第9話
動物園には電車で五駅ほどであった。
休日はアトリエに行くか家に籠るか、気分転換にふらりと外に出かけたとしても近所を散策する程度。アンテナは大きく持っていても引きこもり気質の私は手を伸ばせる範囲を大切にするしか精一杯だ。
約束をしたことにより、必然的に先輩と連絡先を交換することになった。携帯を持って初めて家族以外の連絡先が携帯にあるというのが、ムズムズする。
最寄りの駅から一緒に行くことになり、私はどんな服装で先輩が来てくれるか聞いておけばよかったと後悔した。集合時間よりは二十分位は早く着いた。目印の中央入り口に居ると先輩が慌てて私に駆け寄ってきた。
「集合時間間違えてた」
息を切らせて走って来た先輩。その姿が可愛いと感じてしまった。
「すみません私が早く来きただけです」
久しぶりに休日に出掛けるからと支度をしていたら母さんに見つかってしまった。一人で出掛けるのか聞かれて、モデルを頼んでいる先輩と行くと言ってしまい、追及を免れるために急いで家を出た。
制服とも体操服とも違う先輩。
「ワンピースとか着るだな」
顔を上げた先輩が私の頭から足元までを見て、口元を抑えた。家を出るとき何も言われなかったから変な服装にはなってないはずだけど。
「一枚でトータルコーディネートできる服です。考えた人グッジョブですよ」
母さんに任せていればいろんな服を買いにつれて行ってくれるけど、どの洋服も同じように見えてきてしまい最終的に自分で決められない。流行にも疎いため、マネキンの来ている服を一式買うこともある。
いざクローゼットを開けても何を着ていいのか分からなくなってしまう。ワンピースはその心配が一切ない。

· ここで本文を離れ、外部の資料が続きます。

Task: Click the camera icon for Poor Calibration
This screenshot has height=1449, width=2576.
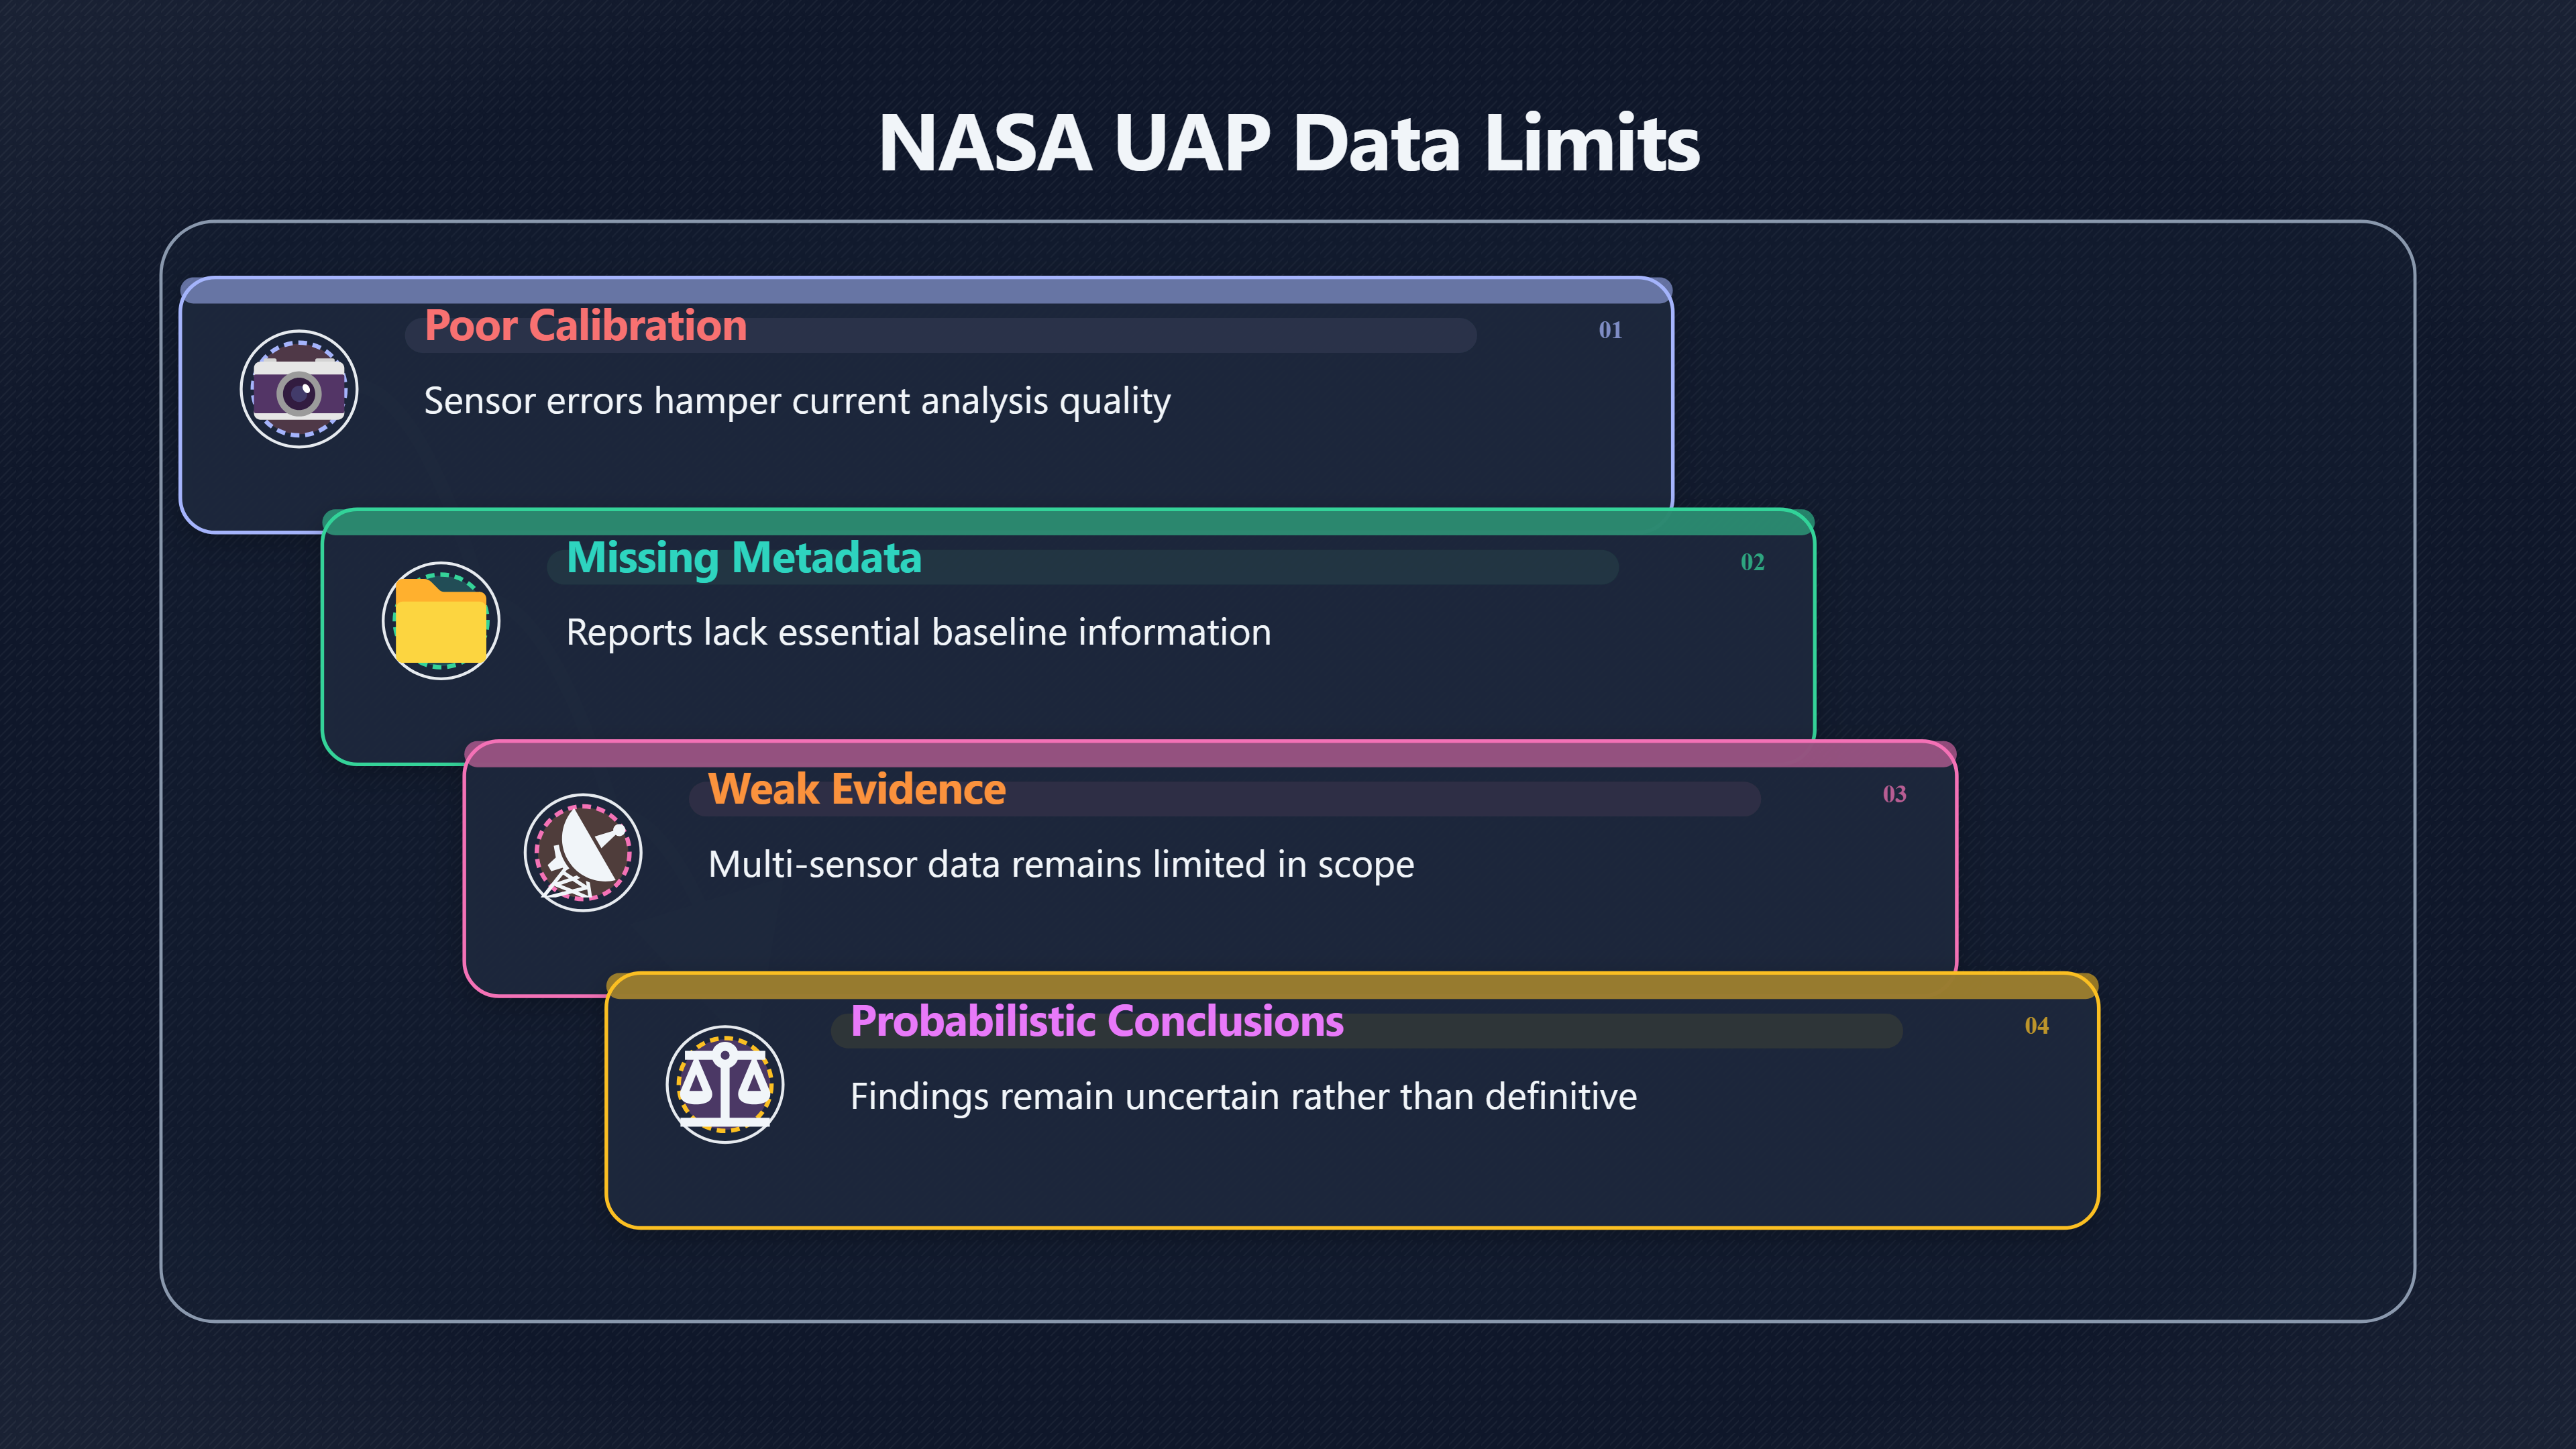Action: [299, 389]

先輩はジーンズに黒のカーディガン。中には赤いTシャツを着ていた。どうして真っ赤な服を着てきたのかな。その服を着ているなら牛とバトルをして欲しくなるのは私だけかな。
「男性は女性よりも色々難しいですよね」
私は隣を歩きながら周囲の人たちにも目を向ける。男性は髪を伸ばしてはいけない風潮がある。女性は腰まで長くとも許されるのに男性は長いと不潔に見えてしまう。絵の中では許される美しさも現実に引き出して見ると何かがズレている。
「小山田は変わっているな」
「変わってないです。突き詰めて考えて、答えが無くて嘆いてるんです」
目指すところは分からない。描きたい気持ちが無くならないまで描き続けているだけ。洋服に興味を持てばデザイナーを目指すかもしれない。出尽くしているアイディアをどう組み合わせオリジナリティを出していくか。普遍的なものほど長く人気がある。
「素直に楽しんでくれたら嬉しい。そのために誘ったんだ」
先輩の手が私の手に自然に伸びてくる。
「ほら、行こう」
先輩は人垣をよけながら進んでいく。私の歩くペースに合わせながら。
電車に乗るだけなのにはしゃいでいる先輩。先輩は電車好きだったのかな。楽しもうとしていない訳じゃないのに、誤解されてしまった。難しく考えている訳でもないのに。
握られた手が温かくて、異性と手を繋いで歩くのが直勝を覗けば小学校以来だ。どんな表情を居ているのか先輩を覗いてみると、いつもとは違うキラキラした笑顔。
開園時間をずらしての集合にしたためか、電車は思いのほか空いていた。私は座り、先輩は私の前に立っていた。隣が空いているから座ればいいのに、吊革に手をかけながら私を見下ろしている。
「どうして動物園なんですか」
いきなり誘われてよく考えないまま行くことになってしまった気が拭えない。貴重な休日を私と過ごすことになってしまってよかったのかな。
「絵の基本で描かないのか」
電車の中のため、小さめの声。自然と距離が近くなる。
「描きますけど、人が多い中でキャンパス広げられませんからね」
動物の骨格も人とは違うもののため、勉強になる。人に興味を示さない動物もいれば、檻越しに興味を示してくれるときもあって。呼びかけても耳を動かすだけの時はとても可愛い。
「野良猫で練習していました」
学業を疎かにすることをおじい様は許してくれなかった。別に良い点を取れとは言わない。ただ学べと。
今を全身で感じろと。
「貴重な休日を私に使っていいんですか」
一番気になる点。女遊びが忙しいはずの先輩が私に時間をかける必要が分からない。放課後の時間を奪う形になっているので、休日こそ遊ぶべきなのでは。
「モデルになれって強制的に言ってきて今更ですか」
脅したつもりはない。交換条件を出しただけ。屋上での会話の録音のことは話していない。モデルをすることと、今回動物園に行くことの繋がり画分からないまま、私は先輩の質問に答えていた。